Using only the entries below, output the lines starting at the one containing "Instruction: Zoom out using the minus button" and ending at the one containing "You are a computer-use agent. The", exactly and inclusive of both, omitting the pictures.

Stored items
::::::::

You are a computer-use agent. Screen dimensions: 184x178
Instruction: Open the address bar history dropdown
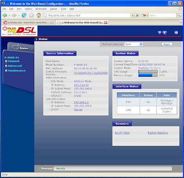point(132,15)
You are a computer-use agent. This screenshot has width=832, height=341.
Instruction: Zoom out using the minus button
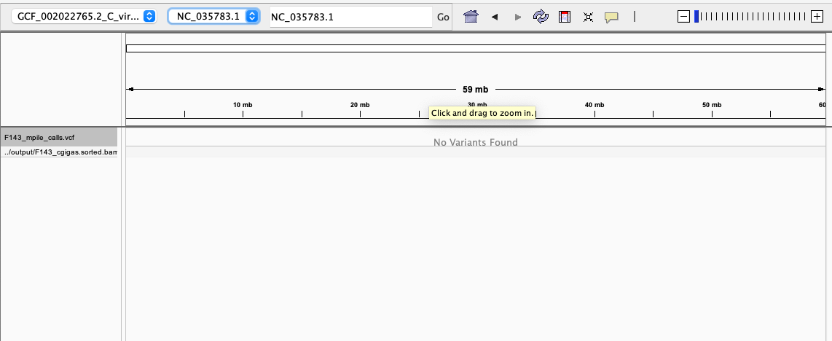click(x=683, y=16)

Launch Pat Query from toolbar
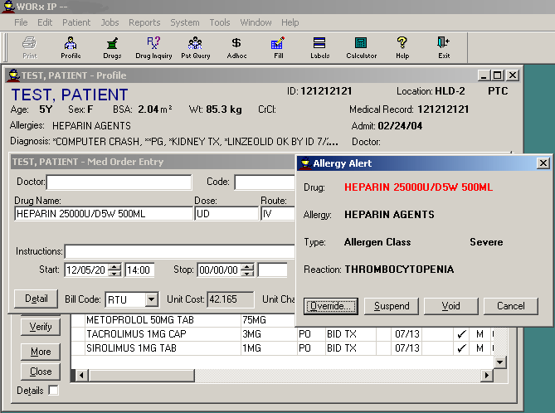(195, 47)
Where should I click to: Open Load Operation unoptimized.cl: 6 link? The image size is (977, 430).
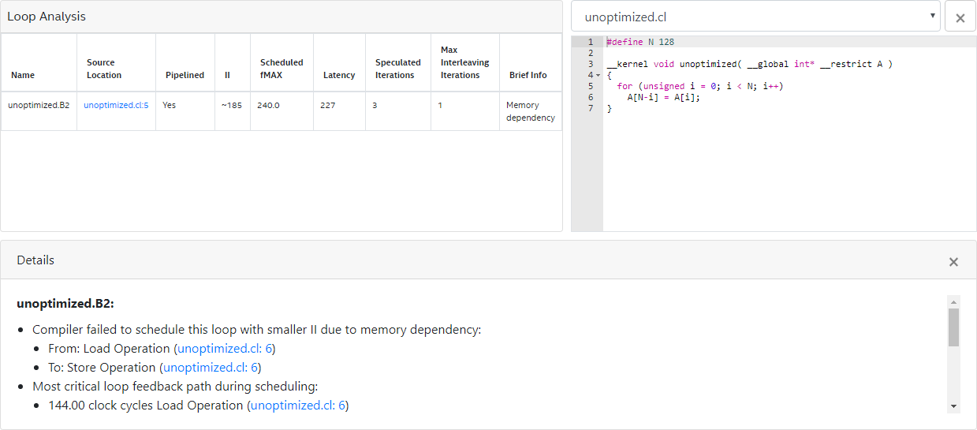pos(224,349)
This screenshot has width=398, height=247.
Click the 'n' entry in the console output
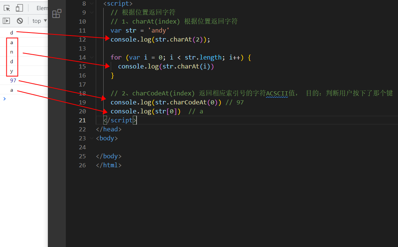click(12, 52)
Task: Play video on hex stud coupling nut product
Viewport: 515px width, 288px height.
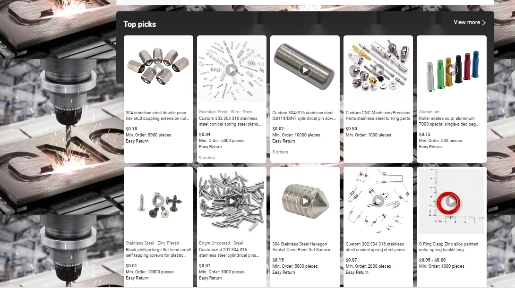Action: point(158,70)
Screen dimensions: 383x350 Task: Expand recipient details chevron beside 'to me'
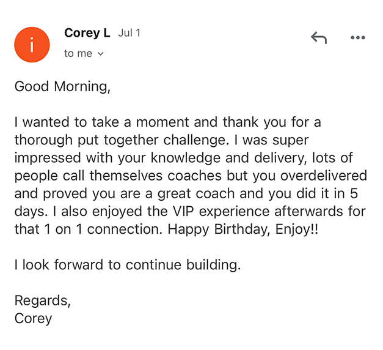101,54
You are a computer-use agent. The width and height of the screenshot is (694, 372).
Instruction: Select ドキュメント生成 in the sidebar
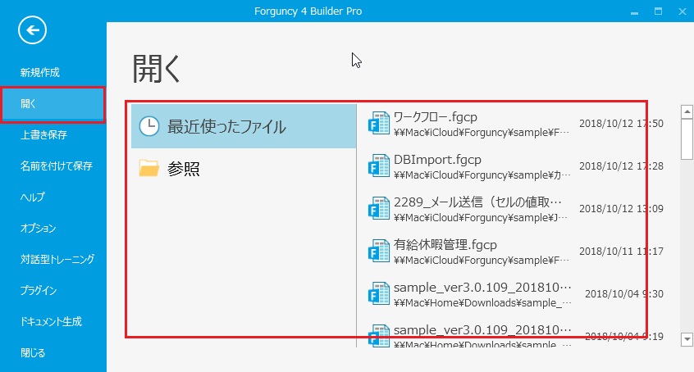[51, 322]
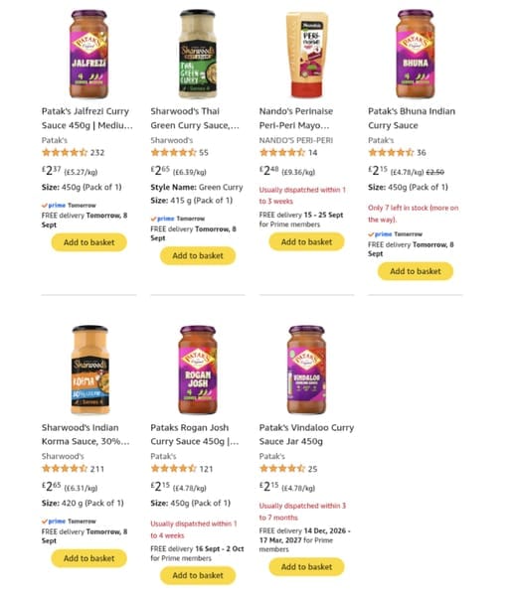This screenshot has height=596, width=511.
Task: Open Patak's Rogan Josh jar image
Action: (x=198, y=370)
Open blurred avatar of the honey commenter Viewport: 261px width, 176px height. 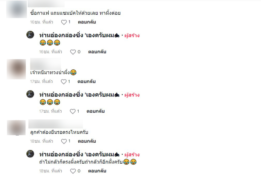16,69
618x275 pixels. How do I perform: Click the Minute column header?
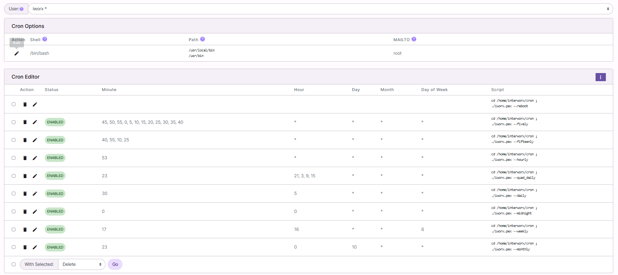coord(109,90)
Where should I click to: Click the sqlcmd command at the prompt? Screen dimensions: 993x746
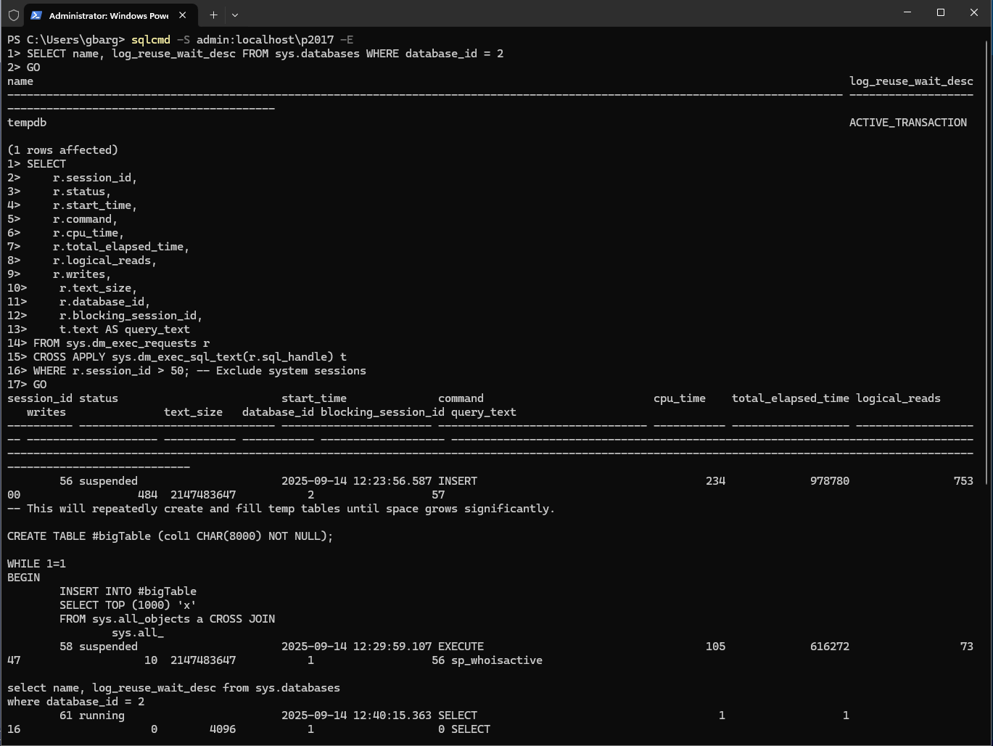[150, 40]
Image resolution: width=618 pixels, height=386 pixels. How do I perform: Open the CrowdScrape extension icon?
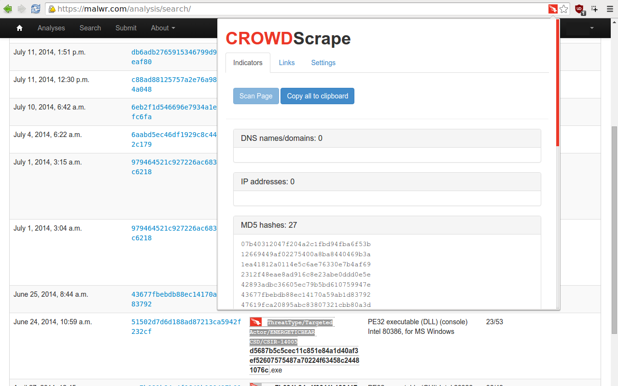point(552,8)
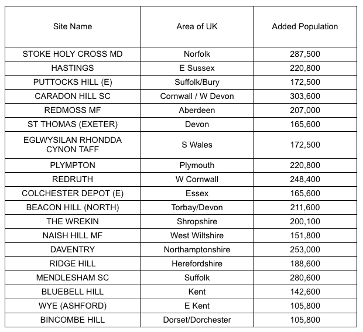Select the HASTINGS site name cell

point(73,69)
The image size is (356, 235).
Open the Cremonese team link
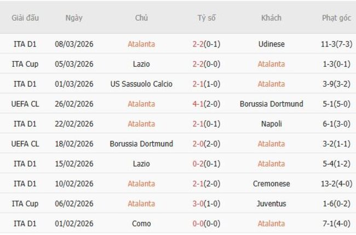click(x=271, y=184)
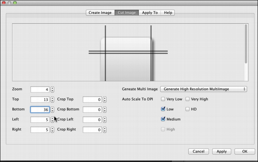258x162 pixels.
Task: Click the Crop Bottom stepper arrows
Action: tap(104, 109)
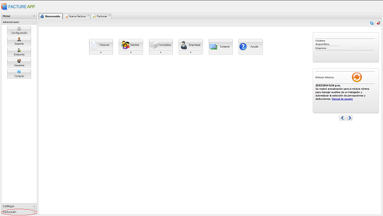Screen dimensions: 383x216
Task: Expand the Catálogos panel
Action: coord(34,206)
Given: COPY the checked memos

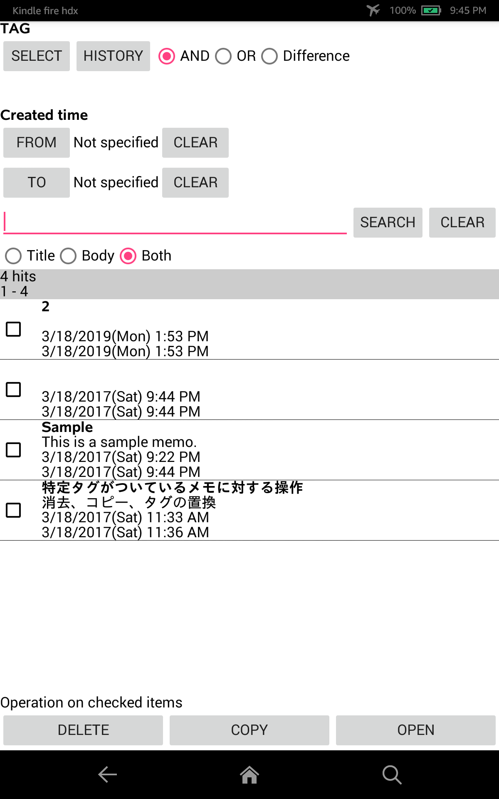Looking at the screenshot, I should click(249, 730).
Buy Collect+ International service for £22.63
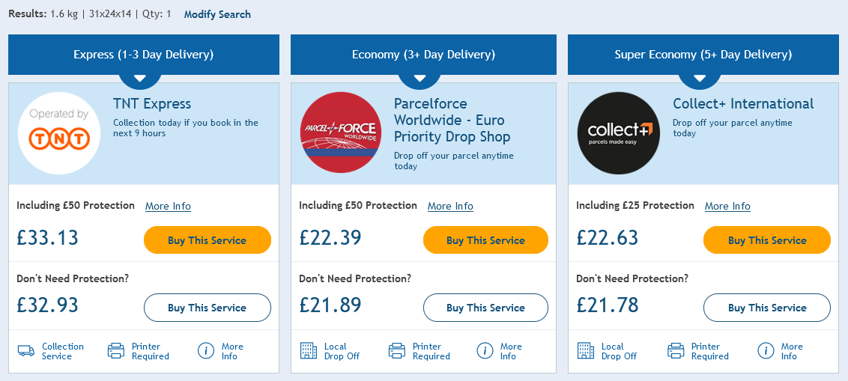 pyautogui.click(x=767, y=240)
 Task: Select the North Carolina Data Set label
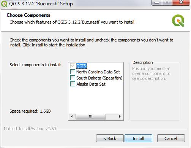point(98,72)
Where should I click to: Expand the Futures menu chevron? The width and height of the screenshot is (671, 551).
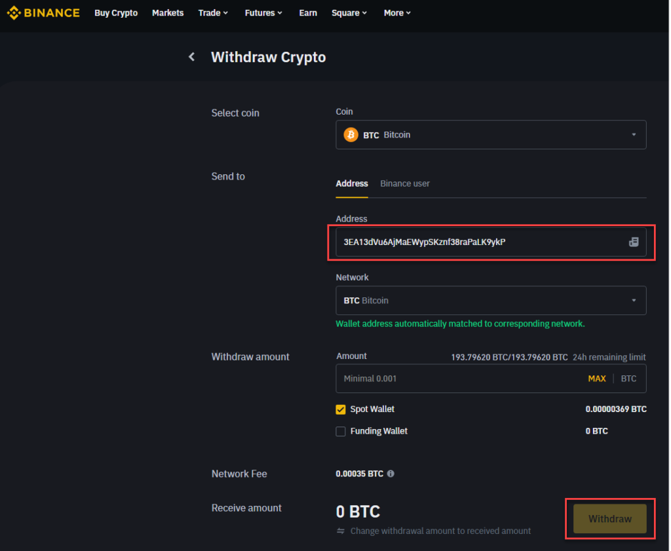278,12
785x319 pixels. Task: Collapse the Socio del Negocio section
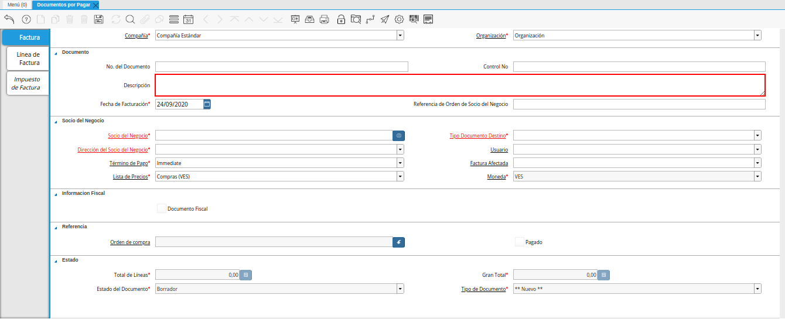click(56, 121)

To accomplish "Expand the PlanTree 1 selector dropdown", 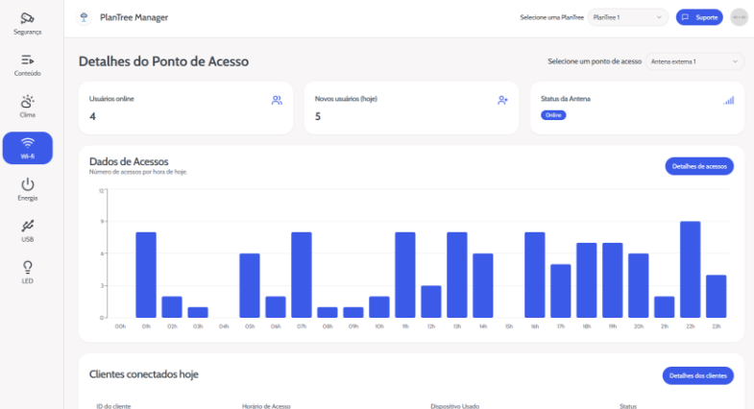I will click(x=628, y=17).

::::::::

# WRITTEN SOLUTION:
Instruction: Zoom out using the minus button
click(x=683, y=16)

Launch Pat Query from toolbar
(195, 47)
Where should I click to: Open Load Operation unoptimized.cl: 6 link? The image size is (977, 430).
pos(224,349)
This screenshot has width=398, height=247.
Click the 'n' entry in the console output
click(12, 52)
Task: Play video on hex stud coupling nut product
Viewport: 515px width, 288px height.
Action: point(158,70)
Screen dimensions: 383x350 Task: Expand recipient details chevron beside 'to me'
101,54
You are a computer-use agent. The width and height of the screenshot is (694, 372).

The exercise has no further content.